The paper presents Adaptive-Solver (AS), a dynamic framework that selects solving strategies for LLM reasoning to balance accuracy and test-time cost. It combines an evaluation module (consistency-based quality check) with an adaptation module (four strategies: model, sample size, prompting method, and decomposition granularity) and a pipeline configuration algorithm to assemble effective solver sequences. Empirical results across eight reasoning datasets show substantial API-cost reductions (up to 85%) while maintaining or surpassing baselines at equivalent budgets, with insights into how each adaptation strategy contributes to performance and cost. The approach demonstrates that multi-dimensional solver adaptation and automated pipeline design can substantially improve the efficiency and robustness of LLM reasoning in practice.

Abstract

Large Language Models (LLMs) demonstrate impressive ability in handling reasoning tasks. However, unlike humans who can instinctively adapt their problem-solving strategies to the complexity of task, most LLM-based methods adopt a one-size-fits-all approach. These methods employ consistent models, sample sizes, prompting methods and levels of problem decomposition, regardless of the problem complexity. The inflexibility of these methods can bring unnecessary computational overhead or sub-optimal performance. To address this limitation, we introduce an Adaptive-Solver (AS) framework tha dynamically adapts solving strategies to suit various problems, enabling the flexible allocation of test-time computational resources. The framework functions with two primary modules. The initial evaluation module assesses the reliability of the current solution using answer consistency. If the solution is deemed unreliable, the subsequent adaptation module comes into play. Within this module, various types of adaptation strategies are employed collaboratively. Through such dynamic and multi-faceted adaptations, our framework can help reduce computational consumption and improve performance. Experimental results from complex reasoning benchmarks reveal that our method can significantly reduce API costs (up to 85%) while maintaining original performance. Alternatively, it achieves up to 4.5% higher accuracy compared to the baselines at the same cost. The code and dataset are available at https://github.com/john1226966735/Adaptive-Solver.
Paper Structure (38 sections, 1 equation, 23 figures, 5 tables, 3 algorithms)

This paper contains 38 sections, 1 equation, 23 figures, 5 tables, 3 algorithms.

Figures (23)

  • Figure 1: A motivation illustration.

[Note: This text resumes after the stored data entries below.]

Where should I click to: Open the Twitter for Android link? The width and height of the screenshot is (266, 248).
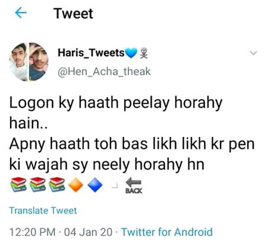click(x=167, y=232)
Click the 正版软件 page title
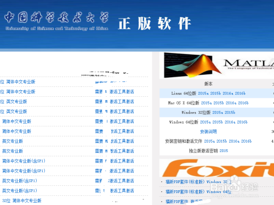This screenshot has height=205, width=274. [x=155, y=24]
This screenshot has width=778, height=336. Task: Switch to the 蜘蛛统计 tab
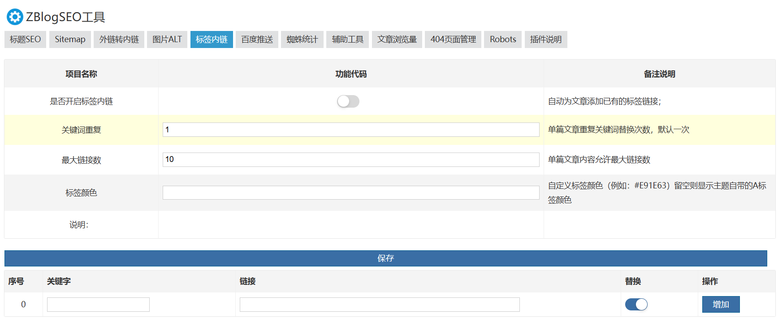(x=302, y=39)
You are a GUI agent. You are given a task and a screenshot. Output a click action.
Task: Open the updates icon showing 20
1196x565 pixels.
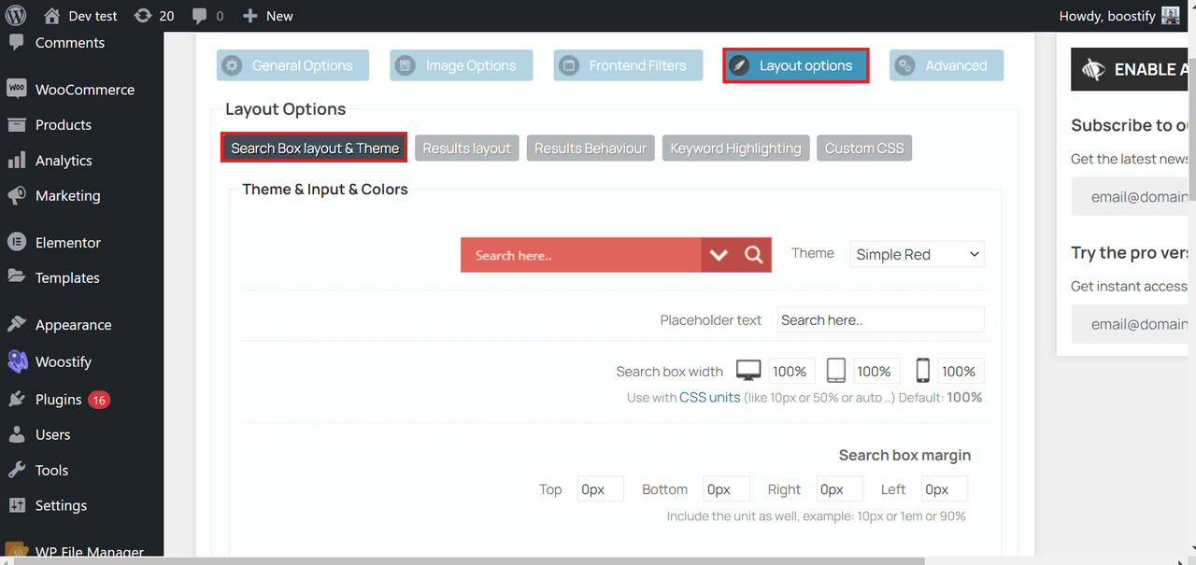[154, 16]
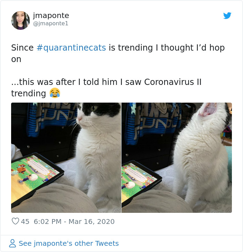Image resolution: width=243 pixels, height=252 pixels.
Task: Open jmaponte's profile picture
Action: click(x=20, y=20)
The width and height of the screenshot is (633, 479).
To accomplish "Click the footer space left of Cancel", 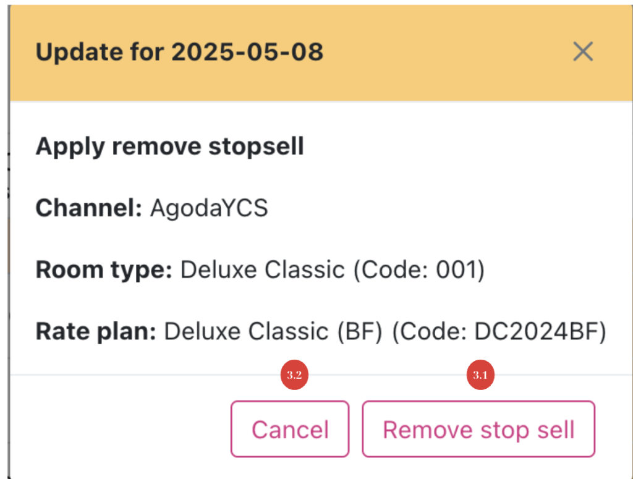I will (117, 430).
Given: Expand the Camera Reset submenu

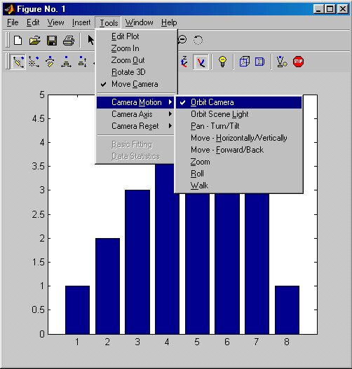Looking at the screenshot, I should point(135,126).
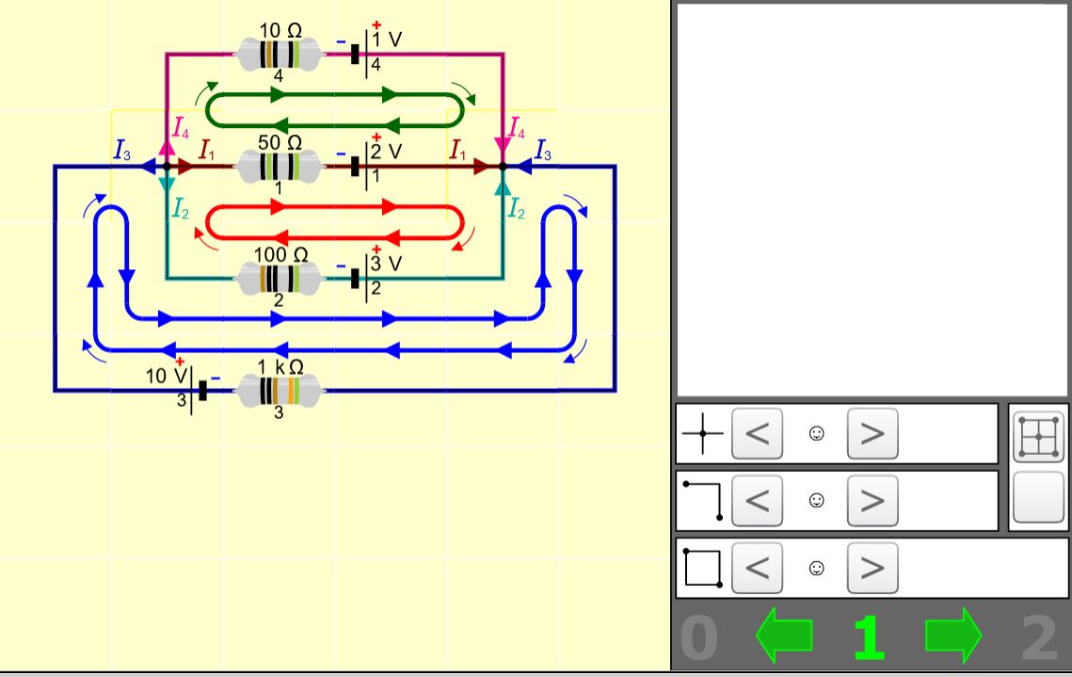This screenshot has width=1072, height=677.
Task: Select previous branch using left chevron
Action: (757, 500)
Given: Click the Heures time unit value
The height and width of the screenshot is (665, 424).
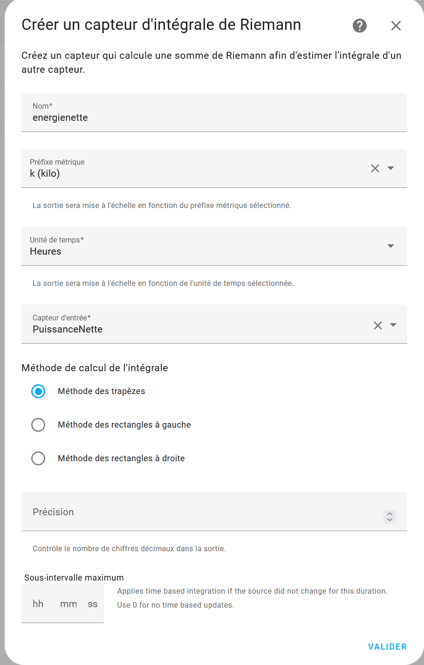Looking at the screenshot, I should [x=46, y=251].
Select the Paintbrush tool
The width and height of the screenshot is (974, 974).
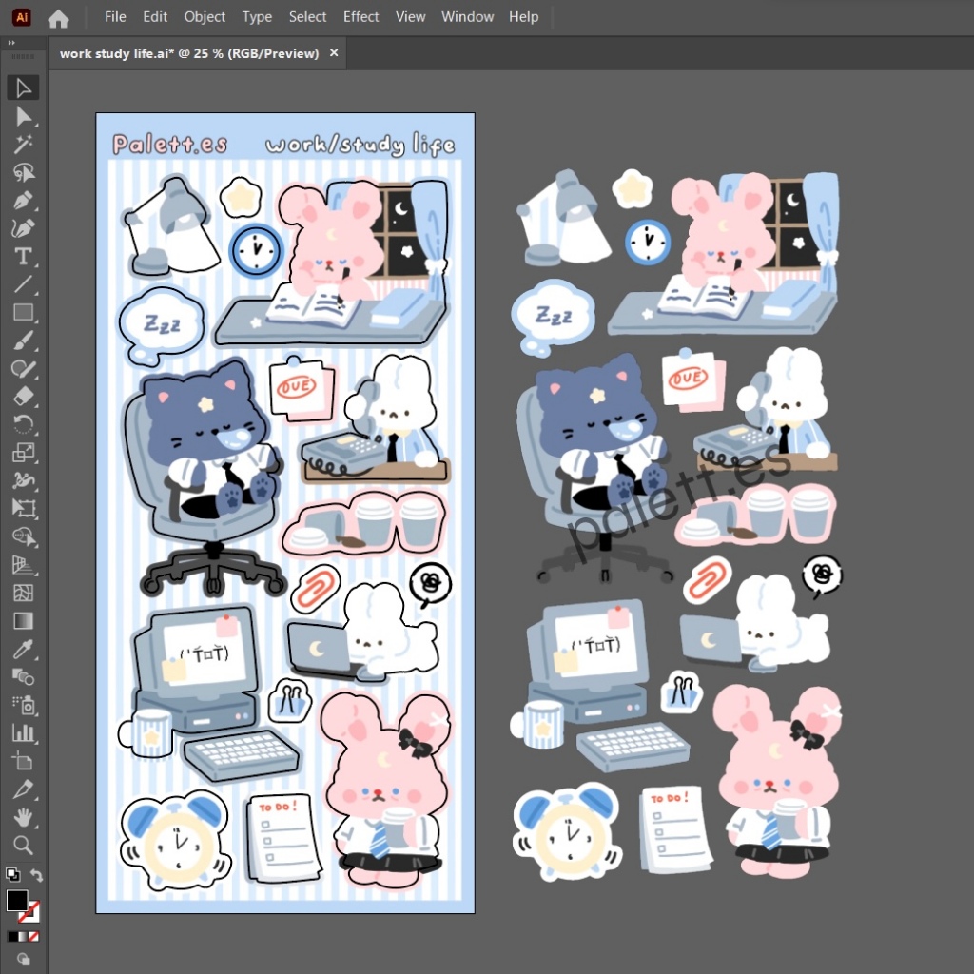23,341
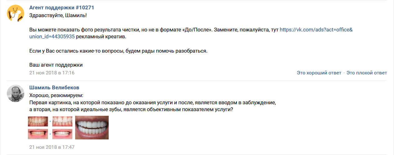Open Shamil Velibekov's profile photo avatar
This screenshot has width=394, height=155.
click(16, 93)
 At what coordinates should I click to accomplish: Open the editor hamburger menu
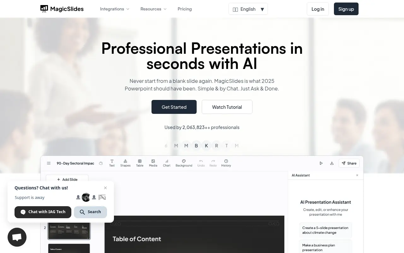49,163
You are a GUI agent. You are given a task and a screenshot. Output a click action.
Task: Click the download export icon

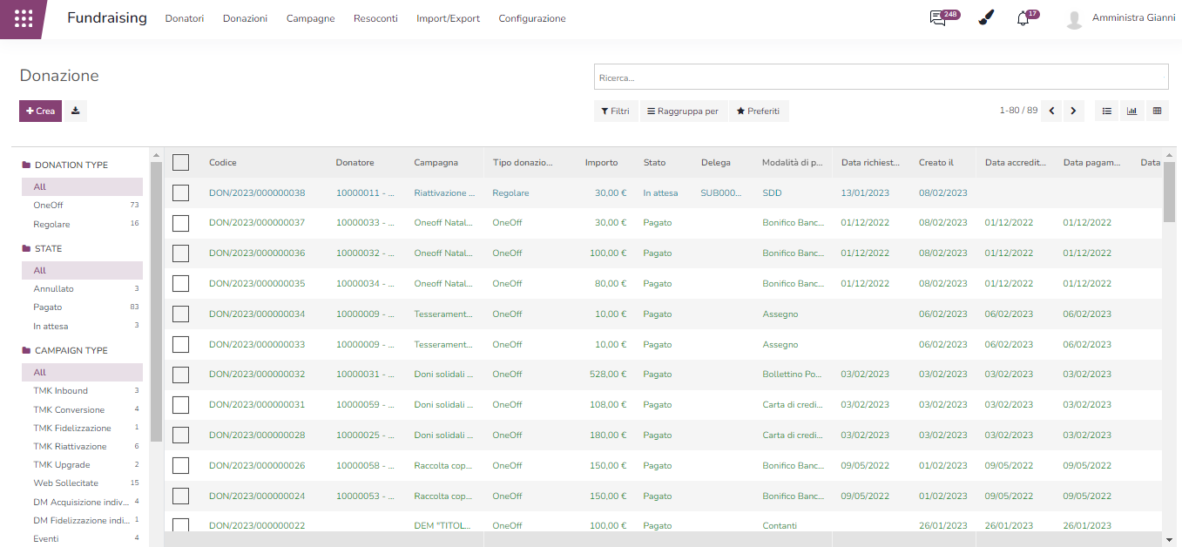76,111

Difficulty is measured by the number of steps in the ground-truth solution. (a) The performance advantage of a larger, more expensive model over a smaller, cheaper model varies across datasets; for simpler tasks, smaller models can perform comparably to larger ones. (b) Different prompting methods have unique strengths, so the optimal prompting approach depends on the characteristics of each dataset. (c) For tasks of varying difficulty, particularly simpler ones, using a smaller sample size can achieve similar accuracy as a larger sample size while reducing costs. (d) For tasks with different difficulty levels, the ideal decomposition granularity varies.
  • Figure 2: Comparison of the frameworks of our method and baselines. (a) Existing methods utilize static solvers. (b) Our framework selects a suitable solver from candidate solvers for each different problem. The red section highlights the differences between our method and the baselines.
  • Figure 3: Overview of the Adaptive-Solver framework. It consists of two main modules: the evaluation module assesses if the current solution meets the required criteria; if not, the adaptation module adjusts the current solver by selecting the next solver from a predetermined pipeline. For simplicity, we illustrate a scenario with two solving rounds.
  • Figure 4: Illustration of the four adaptation strategies. These strategies respectively consider the perspectives of the LLM model, sample size, prompt, and decomposition granularity.
  • Figure 5: Illustration of the process of pipeline configuration.